PROBLEM 1: Which lines in the rows below contain the string "screenshot"? Report each of those lines in full.

EXCERPT:
↓↓↓
Supposed, I'm looking from Blender's world origin on two spheres sitting in somewhere the x-y-plane, and I want to know the precise angle between the sphere origins.

I read lots of posts on the simple "Measure Tool" as well as on the "Measurelt" add-on, and I tried both. However, the measure tool shows angle values >10° only in integer degrees, but I need much higher precision. In an 8-year-old post I read that the value shows more digits, if copied to the clipbord, but I didn't succeed.

enter image description here

Moreover, I had to manually move the end points and the angle point of the measure lines to the object origins and the world origin respectively. That's somewhat cumbersome, inaccurate, and time-consuming, but there seems not to be any way to snap (except to vertices).

With the Measurelt add-on I had the problem that for angle measurement I could just select vertices of the same mesh, and only in the Edit Mode. Maybe I missed something, but I could neither select vertices from different objects, nor any other points, e.g. object origins, world origin, any grid points, or else.

Isn't there any simple and obvious method, like clicking three freely selectable points and choose "measure angle" from some menu, as it is implemented in many CAD programs?
↑↑↑
MATERIAL PROVIDED:
↓↓↓
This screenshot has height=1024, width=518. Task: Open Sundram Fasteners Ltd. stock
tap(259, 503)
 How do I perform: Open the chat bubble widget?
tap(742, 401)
↑↑↑
↓↓↓
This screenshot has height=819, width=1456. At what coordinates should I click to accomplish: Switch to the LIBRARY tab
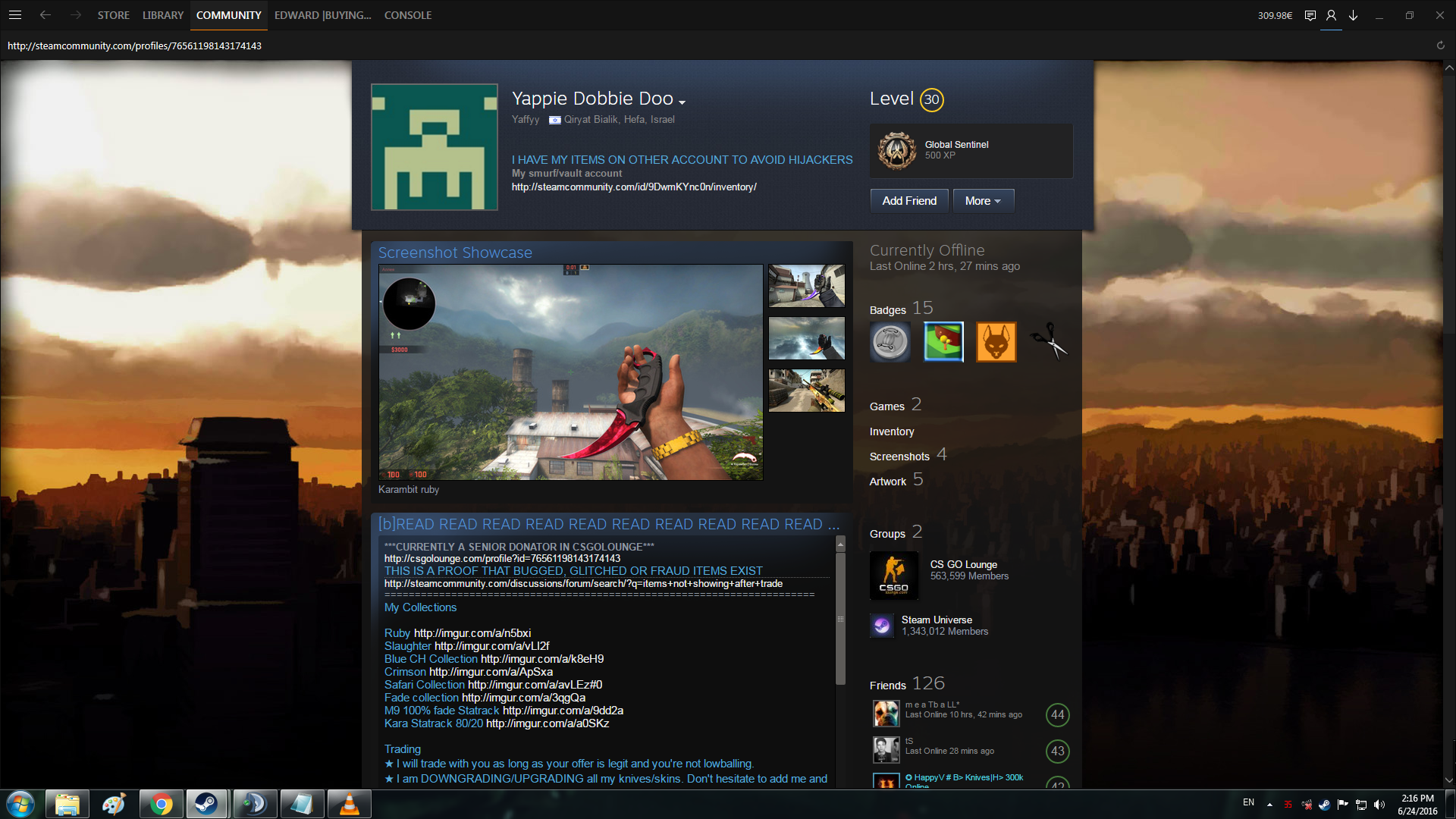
↑↑↑
↓↓↓
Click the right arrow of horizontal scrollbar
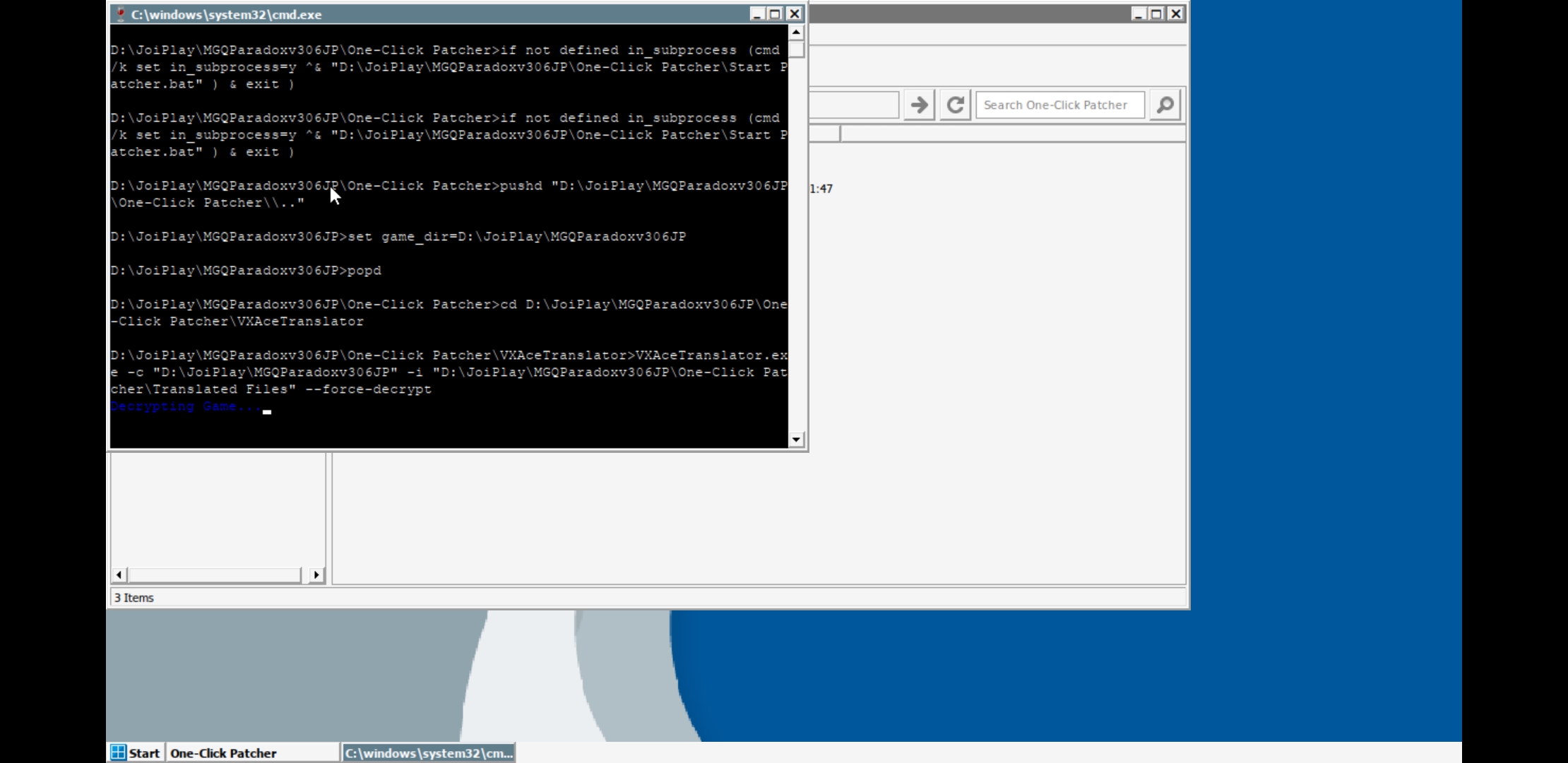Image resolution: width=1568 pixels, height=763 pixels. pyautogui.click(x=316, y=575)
↑↑↑
PROBLEM 2:
Answer these questions about the post on measuring angles in Blender:
(a) How does the Measure Tool show angle values greater than 10°?
(b) In which mode could vertices be selected for angle measurement with the Measurelt add-on?
(c) How old was the post claiming that the value shows more digits when copied to the clipboard?

SOLUTION 1:
This screenshot has height=1024, width=518. Task: Open Sundram Fasteners Ltd. stock
This screenshot has height=819, width=1456. At what coordinates should I click to accomplish: Switch to the LIBRARY tab

SOLUTION 2:
(a) Only in integer degrees.
(b) Edit Mode.
(c) Eight years old.